Summary
In this installment I will talk about tail call optimization, performance and the R6RS module system.
Advertisement
About tail call optimization (and the module system)
In order to speak of Scheme performance one needs to write at least a
few benchmarks. This is not completely trivial, for at least a couple
of reasons. The first reason is shallow, but it may be baffling for
beginners: since there is no for loop in Scheme, how are we
supposed to write a benchmark, which is usually based on running many
times the same instructions and measuring the total time spent? We
will see in a moment that there is an easy solution to this question
(use recursion). On the other hand, there is a second more serious
question: since there is no fully portable way to write a library in
Scheme, how can we write a benchmark library? There is no real answer,
so we will restrict ourselves to R6RS-compliant
Scheme implementations where there is a standard concept of library.

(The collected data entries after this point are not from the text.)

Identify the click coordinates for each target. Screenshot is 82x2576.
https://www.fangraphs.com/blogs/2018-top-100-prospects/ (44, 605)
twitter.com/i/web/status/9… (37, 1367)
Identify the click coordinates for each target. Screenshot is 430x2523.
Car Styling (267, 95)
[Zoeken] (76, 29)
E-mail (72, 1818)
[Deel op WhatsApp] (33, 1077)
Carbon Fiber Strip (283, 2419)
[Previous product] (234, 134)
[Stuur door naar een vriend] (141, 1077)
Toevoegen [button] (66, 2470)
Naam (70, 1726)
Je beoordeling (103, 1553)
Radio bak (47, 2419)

The for loop is missing in Scheme as a primitive construct since
it is useless in a language that guarantees tail call optimization.
If you studied the concept of tail call at college you know what
I am talking about; on the other hand, if you forgot it, or if you did
study Physics like me, it is worth spending a couple of words on
the subject. The ones who want to know more, may consult
this Wikipedia article.
The important point beyond the tail recursion concept
is that it is always possibile to convert a for
into a recursive function in tail call form, i.e. a recursive
function returning a value or a call to itself. For instance,
the Python loop:
# a loop printing 1 2 3
for i in range(1,4):
print i,
can be converted to a recursive function print_up_to_3:
def print_up_to_3(i):
if i == 4: return
print i,
return print_up_to_3(i+1)
print_up_to_3(1)
Here the last instruction of the function (the tail) is a call to
itself, hence the name tail call.
Tail call optimization is guaranteed by the
Scheme language. Scheme compilers/interpreters are able
to recognize recursive functions in tail call form and to convert
them internally in for loops. As a consequence, the programmer
has no need to write for loops directly: she can just use
recursive function. Our example would look as follows in Scheme:
(define (print-up-to-3 i)
(unless (= i 4)
(display i) (display " ")
(print-up-to-3 (+ i 1))))
(print-up-to-3 1)
This works, but it is not really readable; to improve the situation Scheme
provides a little syntactic sugar called named let:
(let loop ((i 1))
(unless (= i 4)
(display i) (display " ")
(loop (+ i 1))))
Traditionally the function in the named let construct is called loop
to make clear to the programmer that we are emulating a for loop.
In this example loop is exactly equivalent to print-up-to-3.
Let me point out two things before closing this paragraph:
there are other let forms, used to define local variables.
The simplest one is let:
> (let ((a 1) (b 2)) (+ a b)) ; => 3
The scope of a and b is limited to the current S-expression/form;
if a and b are defined outside the let form, internally
a and bshadow the outer names.
there is actually a do loop in the language, but it is cumbersome
to use and redundant because the named let allows you to perform
everything do does. I see it as a useless construct in a language
that would like to be minimalist but it is not.
As I have anticipated, libraries are the weak point of Scheme.
There are few libraries available and it is also difficult to
write portable ones. The reason is that historically Scheme
never had any standard module system until very recently, with
the R6RS document: that means nearly all current implementations
provide different and incompatible module systems.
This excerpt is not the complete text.